# Poll: How many forums do you belong to?



## john doe. (Aug 26, 2006)

I belong to many but am only active on this one anymore.


----------



## Mike Barham (Mar 30, 2006)

I am a member of quite a few, which I have to visit because of my work. I very seldom post on any of them, though. Most gun forums seem to have a useful life of only a few years before they devolve into mall ninja buffoonery, and the noise to signal ratio makes them more a chore than a pleasure to read.

I won't name names, though. :mrgreen:


----------



## P89Jeeper (Apr 1, 2008)

Just a bunch of Jeep and Gun forums. I only get on two of the gun forums now, and two of the Jeep ones, unless I am looking for some answers.


----------



## Wyatt (Jan 29, 2008)

I assume this is meant as firearm forums only. I also belong to a motorcycle forum and a couple of others for different interests.

While I polled the 2-5 choice, this is actually the one forum I've settled on. There's just good all around advice here, and it's very active. Some of the other forums out there, there's like 2 posts a day. I guess some of these sites are like Ponzi schemes - they have a life and maybe get hot for a while, but then fizzle out.
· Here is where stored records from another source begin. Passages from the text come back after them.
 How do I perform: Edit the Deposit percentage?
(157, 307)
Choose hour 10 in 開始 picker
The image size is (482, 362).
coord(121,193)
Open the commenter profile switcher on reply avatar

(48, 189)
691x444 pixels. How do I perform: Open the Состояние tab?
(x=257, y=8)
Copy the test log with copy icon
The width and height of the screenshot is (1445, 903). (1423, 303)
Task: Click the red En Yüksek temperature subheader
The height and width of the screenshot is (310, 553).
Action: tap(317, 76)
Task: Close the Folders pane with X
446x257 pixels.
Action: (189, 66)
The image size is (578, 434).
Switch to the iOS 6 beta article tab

Aside from here, I may use the Beretta forum once in a while for specific expertise on my pistol.


----------



## kenn (Dec 13, 2007)

I am active on other different ones for work.
Flash / CSS/ XHTML/ Design

For recreation, this is the only one I use since I have to be on forums so much for work.


----------



## BeefyBeefo (Jan 30, 2008)

I chose 2-5. Although I'm an actual member of many other forums, I'm not active on them. I'm active on this forum the most, XDTalk, and a couple forums for my motorcycles. I definitely am on this one the most though  Interesting idea for a poll by the way.

-Jeff-


----------



## Baldy (Jun 21, 2006)

To many for sure.


----------



## Todd (Jul 3, 2006)

I'm 2-5. Here, RifleForum, and XD Talk. I haven't been on XD talk in ages except to post a holster for sale. I was on one other shooting forum and one not related to shooting that I had my accounts closed because of not liking how the mods did things on the shooting forum and not seeing eye-to-eye with 95% of the other members on the other forum. I didn't see the point of keeping the accounts open if I never planned on retuning. Plus, if you're on too many, you can waste your whole day following threads and bouncing around.


----------



## Ram Rod (Jan 16, 2008)

15 or so I reckon.


----------



## john doe. (Aug 26, 2006)

I'm a member of others such as photography but this is the only one I'd say I'm active on anymore. I use to be on Glocktalk but I got too frustrated with it. I was also on two Christian forums but sadly, they turned me off by their crap.


----------



## Spartan (Jan 1, 2007)

I regularly frequent about four or five. Most of them are car forums... which is my number one hobby and makes guns look like they cost mere pennies.


----------



## js (Jun 29, 2006)

mostly astronomy related or audio/video related... just a small number of gun related forums.


----------



## hawcer (Feb 22, 2008)

Multiple hobbies = multiple forums

But this forum is the best by far...One good group of people you got here! :smtmoe


----------



## txpete (Nov 29, 2006)

I am a mod over here.if y'all are into milsurp drop by great bunch of guys.
http://yesterdaysweapons.com/phpBB2/index.php

pete


----------



## Mdnitedrftr (Aug 10, 2006)

Too many :lol: Mostly Mustangs and gun forums. Im only active on a handful though. The others I go on when Im bored or when I need specific help.


----------